Berlewi was born in Warsaw to an assimilated Polish Jewish family. He studied art in Antwerp and Paris, and was active in Polish art circles. Supported by his mother Helena, who would also later become an artist, Berlewi studied fine art in Warsaw (1904–1909), Antwerp (1909–1910), and Paris (1911–1912), returning to Warsaw in 1913 to study at the school of design. During World War I he discovered Futurism and Dada, and in 1918 he met the futurist Aleksander Wat and the formist Anatol Stern, fellow Jews whose Polish language verse he later illustrated. In 1918-1922 Berlewi focused on Jewish themes.

In 1920 Berlewi attended El Lissitzky's lecture in Warsaw, motivating him to move to Berlin, where in 1922–1923 he abandoned figurative art for pure constructivist abstraction. In 1922 he participated in the Novembergruppe exhibition. Along with Jankel Adler he was chosen to represent Jewish artists from Eastern Europe at the International Congress of Progressive Artists, where he met El Lissitzky, Viking Eggeling (to whom Berlewi devoted an article published in 'Albatross' in 1922), László Moholy-Nagy, Theo van Doesburg, Gerhard Richter, Laszlo Peri and Ludwig Mies van der Rohe. In May-Sep 1923 he presented his first Mechano-Faktura compositions in the Novembergruppe section of the Grosse Berliner Kunstaustellung.

In November 1923 Berlewi returned to Warsaw, where with Władysław Strzemiński he founded the constructivist group Blok. In his review of the exhibition which accompanied the International Congress of Progressive Artists, published in Nasz Kurier, he stated that Expressionism was obsolete and was replaced by Novembergruppe's Dada and by constructivism. In March 1924 Berlewi published his theoretical tract (in progress since 1922) Mechano-Faktura, using mechanical means to create texture, prefaced by the writer Aleksander Wat. Its basic premise rejects the illusion of space in favor of two-dimensionality; color is reduced to black, white, and red, and visual equivalents of images are accomplished by mechanical means using rhythmic arrangements of lines and simple geometrical forms such as circles and squares. Along with the publication he organises the first mechanofaktura exhibition at the Austro-Daimler Automobile Salon.
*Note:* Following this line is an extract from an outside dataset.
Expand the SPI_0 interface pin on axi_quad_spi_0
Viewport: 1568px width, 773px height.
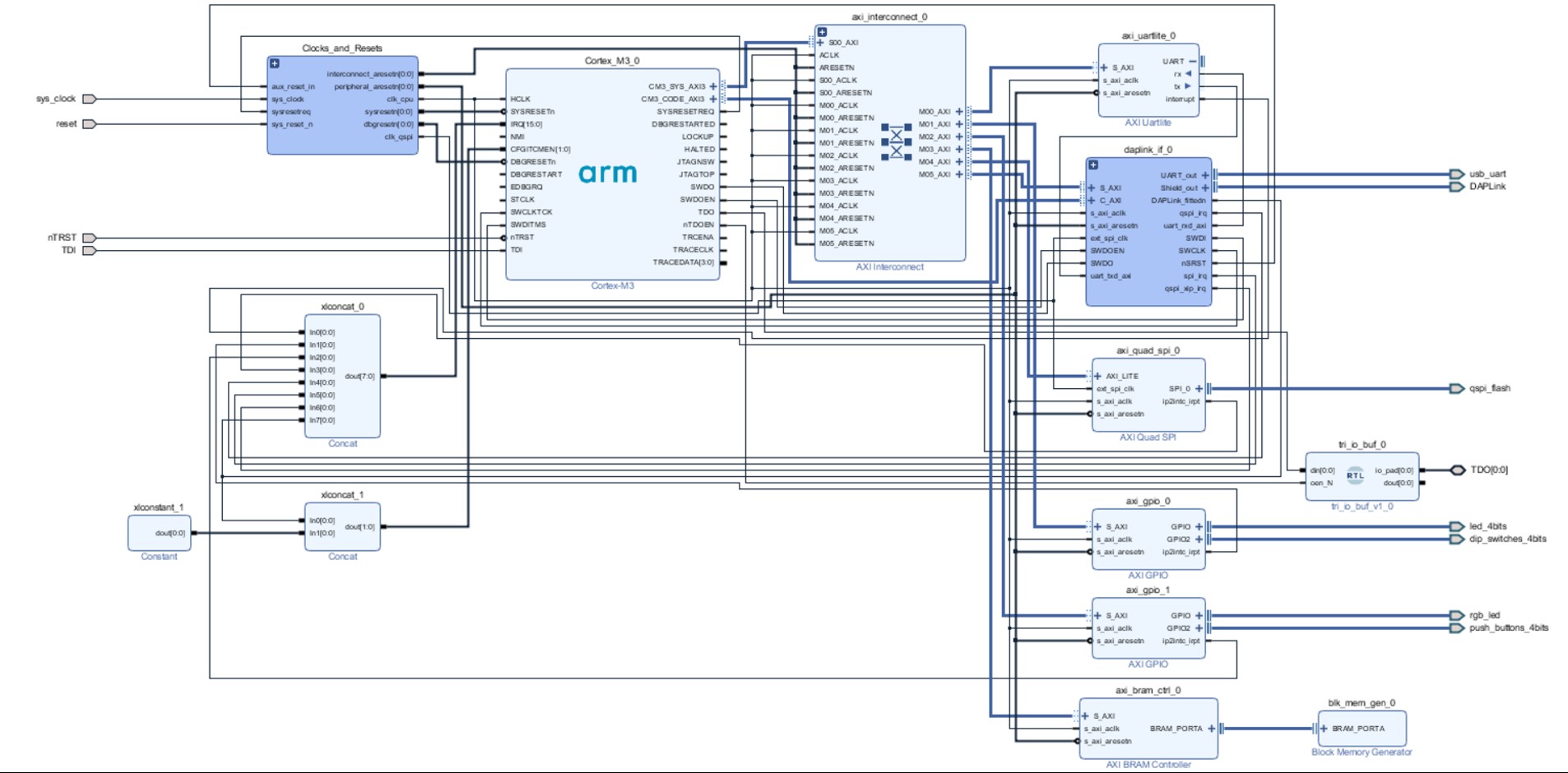click(x=1199, y=389)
In summer 1924 Berlewi was invited by Herwarth Walden, founder of the Der Sturm magazine and gallery to exhibit his mechanofaktura works in Berlin; the German version of his manifesto was published. Later in 1924 he founded the Reklama-Mechano advertising agency with Wat and Stanisław Brucz, which obtained a contract for the Plutos chocolate brochure. In 1926 Berlewi quit his research and returned to figurative art, working as a set designer. In 1928 he settled in Paris along with other Polish and Jewish artists. In 1928-1938 he traveled through Belgium and made a few portraits of the political and literary world until he learned that he was seriously ill and stopped working.

In 1942 Berlewi left Paris for Nice, and in 1943-1944 joined the French Resistance. In 1947 he returned to painting. Wanting to "reintroduce the object", he created still lives inspired by the French masters of the 17th century. Rediscovered by a French critic, Berlewi took part in a major Paris show, Precursors of Abstract Art in Poland (1957). Suddenly appreciated again, he held one-man shows in Berlin (1963, 1964), Paris (1965), and Warsaw (1966). After his death more shows were held in Zurich (1974) and New York (1976, 1978). He died in Paris.